Patients are screened from there, and if patients are considered at risk, they get a mask.

“They are isolated in their own room and are seen and treated appropriately,” Bulson said.

Additionally, Spectrum Health has restricted patient visitors, are staffing a free community screening hotline 24/7, and canceled or postponed many public events and elective procedures. Many appointments for routine or non-urgent conditions are being performed virtually by phone or video.

The health system also opened triage tents outside each emergency department and is working with federal and state emergency officials to staff and equip auxiliary spaces to house patients.

We also are sharing resources and information for the community on

We want to assure you that we are here to serve the needs of our communities.

If we think we have a respiratory illness, including COVID-19, what should we do?

As a service to our community, Spectrum Health is offering free screenings for COVID-19. If you are in the state of Michigan and experiencing COVID-19 symptoms, call the hotline number at 833.734.0013 or access the virtual chat screening options at

If you have severe or life-threatening symptoms, please call 911.

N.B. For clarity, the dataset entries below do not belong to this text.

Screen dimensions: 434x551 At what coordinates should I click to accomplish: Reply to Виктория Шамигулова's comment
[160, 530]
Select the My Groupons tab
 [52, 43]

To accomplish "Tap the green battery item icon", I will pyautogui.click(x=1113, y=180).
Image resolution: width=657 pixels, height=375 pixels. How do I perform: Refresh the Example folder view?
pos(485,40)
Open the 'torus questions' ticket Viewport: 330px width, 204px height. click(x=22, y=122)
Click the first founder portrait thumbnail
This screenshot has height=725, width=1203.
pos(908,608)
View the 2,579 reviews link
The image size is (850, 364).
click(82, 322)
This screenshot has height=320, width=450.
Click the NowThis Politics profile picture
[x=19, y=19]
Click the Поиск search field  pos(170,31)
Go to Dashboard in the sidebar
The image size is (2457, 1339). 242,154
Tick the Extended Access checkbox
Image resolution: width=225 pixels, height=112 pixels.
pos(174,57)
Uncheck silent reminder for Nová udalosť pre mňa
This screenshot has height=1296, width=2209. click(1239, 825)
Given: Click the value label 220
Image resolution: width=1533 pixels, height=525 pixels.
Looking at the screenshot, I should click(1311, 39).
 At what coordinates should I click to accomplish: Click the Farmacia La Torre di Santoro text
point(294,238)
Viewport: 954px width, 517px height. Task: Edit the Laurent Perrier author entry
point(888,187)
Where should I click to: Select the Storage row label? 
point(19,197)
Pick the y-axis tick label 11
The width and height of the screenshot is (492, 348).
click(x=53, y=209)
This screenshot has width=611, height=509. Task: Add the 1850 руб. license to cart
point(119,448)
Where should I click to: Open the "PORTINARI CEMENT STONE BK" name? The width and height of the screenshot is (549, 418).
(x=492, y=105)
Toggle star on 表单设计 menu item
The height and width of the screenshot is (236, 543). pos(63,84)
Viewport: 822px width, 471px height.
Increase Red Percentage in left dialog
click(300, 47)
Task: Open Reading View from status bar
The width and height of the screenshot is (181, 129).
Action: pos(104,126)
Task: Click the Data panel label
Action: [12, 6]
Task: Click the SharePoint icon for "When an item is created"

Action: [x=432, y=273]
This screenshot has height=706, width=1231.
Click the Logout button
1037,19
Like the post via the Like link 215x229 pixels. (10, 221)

“The goal for this virus is to contain it,” Bulson said. “We are building our plans as this escalates throughout the country to keep people in their homes versus in a public location.

“If we can do anything to keep these patients home, without coming into the emergency department with a potential spread, that’s what we want to do.”

How will this affect our travel plans?

Check the CDC’s travel advisories, Dr. Olivero said.

At this point, the CDC has issued an Alert Level 3 for the entire world, recommending that people avoid nonessential travel to those countries.

Cruise lines have voluntarily ceased operations until mid-May. Hawaii and Alaska and several countries have instituted mandatory quarantine for all incoming visitors. Other countries are not allowing incoming or outgoing travel.

It’s best to stay close to home at this point.